I never had the opportunity to personally meet, talk or ask Jose to learn what he is up to since I never summoned enough courage to do it. I had the opportunity the other day to do just that but I chickened out; I caved in fearful of approaching a stranger.

I was on my way home and was this close to stopping but was too afraid he would chide me. It just so happened that I was not in position of a camera and so I resorted to snatching his picture from behind with my cell phone  – hurray to technology.
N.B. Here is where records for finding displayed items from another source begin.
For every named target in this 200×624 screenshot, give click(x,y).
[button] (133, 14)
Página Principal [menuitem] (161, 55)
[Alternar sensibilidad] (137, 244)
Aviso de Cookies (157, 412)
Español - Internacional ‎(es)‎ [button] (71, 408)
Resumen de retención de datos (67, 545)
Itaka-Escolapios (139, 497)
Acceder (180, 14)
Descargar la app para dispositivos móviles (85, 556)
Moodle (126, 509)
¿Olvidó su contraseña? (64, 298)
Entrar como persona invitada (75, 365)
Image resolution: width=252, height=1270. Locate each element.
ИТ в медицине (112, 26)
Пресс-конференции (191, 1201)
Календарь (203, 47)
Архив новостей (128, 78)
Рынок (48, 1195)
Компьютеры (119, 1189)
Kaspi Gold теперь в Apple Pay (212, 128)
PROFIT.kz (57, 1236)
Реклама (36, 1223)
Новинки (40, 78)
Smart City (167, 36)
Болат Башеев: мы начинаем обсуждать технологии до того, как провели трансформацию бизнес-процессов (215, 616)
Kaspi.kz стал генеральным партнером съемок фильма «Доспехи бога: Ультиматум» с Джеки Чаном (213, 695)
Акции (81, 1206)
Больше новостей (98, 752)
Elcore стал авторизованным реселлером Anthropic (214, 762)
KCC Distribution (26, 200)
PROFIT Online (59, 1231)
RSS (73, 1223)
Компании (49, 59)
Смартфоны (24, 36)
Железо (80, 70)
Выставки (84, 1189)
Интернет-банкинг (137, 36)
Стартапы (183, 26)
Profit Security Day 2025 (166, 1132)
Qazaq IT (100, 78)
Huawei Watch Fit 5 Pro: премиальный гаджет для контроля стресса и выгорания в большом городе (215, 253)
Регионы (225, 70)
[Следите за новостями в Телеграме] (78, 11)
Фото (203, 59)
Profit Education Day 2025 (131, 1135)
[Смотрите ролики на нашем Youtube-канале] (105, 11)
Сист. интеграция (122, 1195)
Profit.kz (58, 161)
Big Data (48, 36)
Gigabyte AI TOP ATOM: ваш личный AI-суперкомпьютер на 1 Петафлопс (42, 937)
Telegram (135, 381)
We used to cross paths every day; he would go north and I south but in my car. You see, the very first time I saw Jose, he was out there going in circle, around the neighborhood, in the sun walking patiently in a straight line with perspiration marks carved all over his back; not hurried, striding at his own pace, very focused as if he knew for sure where he was going but just didn’t know when he was going to get there. The measuring stick could not stretch fast enough for him.

I have never seen him turning for any car, I have never seen him smiling, I have never seen him with a buddy, I have never seen with a bottle of water; he was just there, one lone man walking by with his three hundred plus pound self and a resolve.

That was yesterday and this is today.

After not seeing him for a month, today Jose is half his size but very determined. He is still strutting along the same corridor, at his own drum. I am pretty sure there will be another break some day as I hope to learn his driving force but for now, I pretend and am content to share his “story”. Real or not, I look forward to authenticate what I know for sure in his own words. What an achievement! Congratulations Jose and keep up the good work. Until we meet again.